Note that bank clients are always anonymous. Data is never held for some known person. Data may be held solely for speculation. The purpose of the penalty is to motivate the bank to keep data when there is no reason for the bank to forecast sales revenue. Unlike Chaum bank notes, the issuance of a hat check may be associated with the redemption. The depositing of data and hat check issuance, however, may be anonymous. Data redemption may be anonymous but collecting a substantial penalty may be difficult to arrange anonymously. Managing anonymous transactions is a difficult but orthogonal issue.

One way to manage anonymous data acquisition is to emulate TCP’s ability to assemble packets that are reordered, redundant and missing, into a complete whole. Forward error control (ECC & such) applied across packets can alleviate missing packets.

The Bank’s State

Logically the bank can perform all of these transactions by merely keeping the unordered set of acquisitions. It is practically necessary to index these by their secure hash but this can be rebuilt from the acquisitions themselves. When it loses data it must keep canceled checks to avoid extra penalties. The bank need not keep records of checks that it has sold unless it wants to know when it can delete acquisitions. The bank will keep a list of Secrets indexed by SH(Secret) in order to detect canceled checks. It may want to keep marketing information to know when acquisitions are worth keeping merely to sell copies. The bank will need to keep records of the checks that it issues for financial auditors (to satisfy owners of the bank.)

Bank Strategies

Banks might subcontract with other banks to: As in insurance, banks can reduce penalty risks by subcontracting with other banks. There is then a risk that in some cycle of banks, each depends on the next to have the data. A bank has an incentive to occasionally demand portions of the data that it has contracted for. Any such cycles are thus detected early. A bank should recompute the hash occasionally for any data for which it is liable for loss. If the data is duplicated then the bank can buy repairs from another bank.

Stratification

Perhaps the long term data storage industry can be divided into the following pieces: Data Hunters engage in knowing who has what data. Given a hash they can tell you what banks have the data. This might be the ultimate URL or URI server.

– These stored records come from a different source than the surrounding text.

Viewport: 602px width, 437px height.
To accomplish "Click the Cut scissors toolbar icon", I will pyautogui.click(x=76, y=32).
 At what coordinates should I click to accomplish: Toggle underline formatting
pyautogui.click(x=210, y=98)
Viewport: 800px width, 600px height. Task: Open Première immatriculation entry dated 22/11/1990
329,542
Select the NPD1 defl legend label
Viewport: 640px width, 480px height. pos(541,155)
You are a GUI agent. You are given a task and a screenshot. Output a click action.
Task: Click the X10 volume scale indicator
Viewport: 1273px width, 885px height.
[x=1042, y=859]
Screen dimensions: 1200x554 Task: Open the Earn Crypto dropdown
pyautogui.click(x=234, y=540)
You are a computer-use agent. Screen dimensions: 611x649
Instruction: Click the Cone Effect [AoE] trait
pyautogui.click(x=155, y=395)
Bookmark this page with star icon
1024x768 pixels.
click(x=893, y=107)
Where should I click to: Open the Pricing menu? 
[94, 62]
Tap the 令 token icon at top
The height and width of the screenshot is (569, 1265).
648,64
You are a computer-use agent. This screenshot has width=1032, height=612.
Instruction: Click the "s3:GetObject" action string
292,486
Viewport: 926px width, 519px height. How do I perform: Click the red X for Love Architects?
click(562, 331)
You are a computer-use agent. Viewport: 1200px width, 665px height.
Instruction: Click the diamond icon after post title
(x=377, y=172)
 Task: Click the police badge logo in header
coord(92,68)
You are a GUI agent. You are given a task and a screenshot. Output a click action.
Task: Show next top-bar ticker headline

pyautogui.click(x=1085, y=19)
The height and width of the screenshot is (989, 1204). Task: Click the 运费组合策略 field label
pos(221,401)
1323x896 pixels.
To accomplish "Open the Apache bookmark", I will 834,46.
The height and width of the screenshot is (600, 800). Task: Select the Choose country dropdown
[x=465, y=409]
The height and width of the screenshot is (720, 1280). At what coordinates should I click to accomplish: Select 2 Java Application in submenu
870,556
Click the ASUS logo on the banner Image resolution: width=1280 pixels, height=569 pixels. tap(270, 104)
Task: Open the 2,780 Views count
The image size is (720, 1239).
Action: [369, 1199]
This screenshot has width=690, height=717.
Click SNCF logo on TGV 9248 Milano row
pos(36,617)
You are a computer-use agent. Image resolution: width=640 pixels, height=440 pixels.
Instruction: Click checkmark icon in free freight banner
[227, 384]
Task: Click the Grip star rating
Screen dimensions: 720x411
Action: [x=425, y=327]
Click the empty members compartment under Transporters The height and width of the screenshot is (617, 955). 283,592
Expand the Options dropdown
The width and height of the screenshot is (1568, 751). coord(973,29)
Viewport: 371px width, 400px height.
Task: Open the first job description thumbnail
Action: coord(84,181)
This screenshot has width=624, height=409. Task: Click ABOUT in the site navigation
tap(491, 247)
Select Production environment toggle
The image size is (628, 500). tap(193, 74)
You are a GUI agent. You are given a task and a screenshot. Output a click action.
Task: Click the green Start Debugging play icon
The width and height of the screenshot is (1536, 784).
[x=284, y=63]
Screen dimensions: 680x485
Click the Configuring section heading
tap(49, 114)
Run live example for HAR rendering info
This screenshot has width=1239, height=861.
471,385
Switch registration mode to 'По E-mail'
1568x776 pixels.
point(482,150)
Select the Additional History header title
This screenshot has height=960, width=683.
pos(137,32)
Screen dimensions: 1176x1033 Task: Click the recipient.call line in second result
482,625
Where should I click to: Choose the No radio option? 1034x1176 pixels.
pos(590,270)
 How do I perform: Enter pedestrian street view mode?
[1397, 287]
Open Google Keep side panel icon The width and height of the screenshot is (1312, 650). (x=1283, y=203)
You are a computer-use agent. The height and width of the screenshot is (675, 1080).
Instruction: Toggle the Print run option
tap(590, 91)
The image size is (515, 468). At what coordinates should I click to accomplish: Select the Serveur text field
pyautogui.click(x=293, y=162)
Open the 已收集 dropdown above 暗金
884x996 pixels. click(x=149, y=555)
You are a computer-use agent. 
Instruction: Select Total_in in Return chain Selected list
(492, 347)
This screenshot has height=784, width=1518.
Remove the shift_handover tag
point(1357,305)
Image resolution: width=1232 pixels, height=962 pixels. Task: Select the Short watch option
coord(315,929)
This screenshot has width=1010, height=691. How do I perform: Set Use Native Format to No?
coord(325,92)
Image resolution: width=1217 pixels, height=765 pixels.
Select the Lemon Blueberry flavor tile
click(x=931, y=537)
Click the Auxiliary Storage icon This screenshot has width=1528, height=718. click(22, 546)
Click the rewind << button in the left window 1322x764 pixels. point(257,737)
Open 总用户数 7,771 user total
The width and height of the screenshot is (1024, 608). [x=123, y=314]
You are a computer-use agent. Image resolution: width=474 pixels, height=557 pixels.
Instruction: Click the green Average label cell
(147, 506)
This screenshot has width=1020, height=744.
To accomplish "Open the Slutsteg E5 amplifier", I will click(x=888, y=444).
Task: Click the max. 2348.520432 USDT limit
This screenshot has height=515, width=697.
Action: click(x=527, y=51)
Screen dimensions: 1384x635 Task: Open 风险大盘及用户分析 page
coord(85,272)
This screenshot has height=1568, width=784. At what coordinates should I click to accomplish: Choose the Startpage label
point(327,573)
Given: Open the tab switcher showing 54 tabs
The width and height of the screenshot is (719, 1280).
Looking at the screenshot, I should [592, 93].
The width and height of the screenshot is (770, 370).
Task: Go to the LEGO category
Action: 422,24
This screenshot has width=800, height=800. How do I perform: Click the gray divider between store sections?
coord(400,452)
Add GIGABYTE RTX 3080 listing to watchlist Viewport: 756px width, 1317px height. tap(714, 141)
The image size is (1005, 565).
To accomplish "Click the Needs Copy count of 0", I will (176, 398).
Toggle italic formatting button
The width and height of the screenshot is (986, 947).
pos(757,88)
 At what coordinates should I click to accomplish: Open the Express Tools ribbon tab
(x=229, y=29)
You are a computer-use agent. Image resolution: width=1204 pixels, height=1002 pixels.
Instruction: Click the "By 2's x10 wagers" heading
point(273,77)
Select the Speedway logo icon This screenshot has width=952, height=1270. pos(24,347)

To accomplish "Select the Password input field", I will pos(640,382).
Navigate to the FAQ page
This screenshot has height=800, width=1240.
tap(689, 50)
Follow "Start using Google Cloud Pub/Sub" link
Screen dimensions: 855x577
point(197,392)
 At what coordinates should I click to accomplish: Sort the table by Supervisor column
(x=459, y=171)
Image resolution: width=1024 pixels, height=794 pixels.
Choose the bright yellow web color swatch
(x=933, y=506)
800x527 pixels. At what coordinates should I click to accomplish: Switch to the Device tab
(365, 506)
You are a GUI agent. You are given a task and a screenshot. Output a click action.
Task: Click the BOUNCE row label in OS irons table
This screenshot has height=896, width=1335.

Ted Anderson has made some proposals along the same lines. It would be good to compare them in detail. There are references there to notes with ideas similar to these. I don’t claim priority here.

Tahoe is a promising technology upon which a data bank might well be based. The ideas presented on this page merely presume infrastructures such as Tahoe. This page merely says why a service such as the data bank is needed. I see no information on their site describing obligations they undertake for your money.


It just now occurred to me that the following wrinkle would make this system more robust for one who needs to store data. Contract with more than one institution. This guards against default of a data bank. The cost of insuring thru two companies should be less than the sum of independent insurance providing those companies know of the tandem contracts, and you can tell them! They can share the costs and take what ever measures they deem prudent. The professional data banks are in a better position to know the circumstances of other banks. I haven’t thought thru the sorts of interbank arrangements likely to occur in this case but I suspect they are complex. If one bank buys the other it would be best to sell one of the hat-checks back and buy another for the same data from another bank. This seems predicated on such a notion.
There is another malfeasance to be aware of. The data bank may become bankrupt and then claim that it cannot perform its obligations without payment in excess of that agreed to in the contracts. Worse it may feign insolvency to this end. Such an institution would thereby lose its credibility but the operator may conclude that holding current data hostage has greater long term payout. Just now I do not have a solution to this perverse incentive.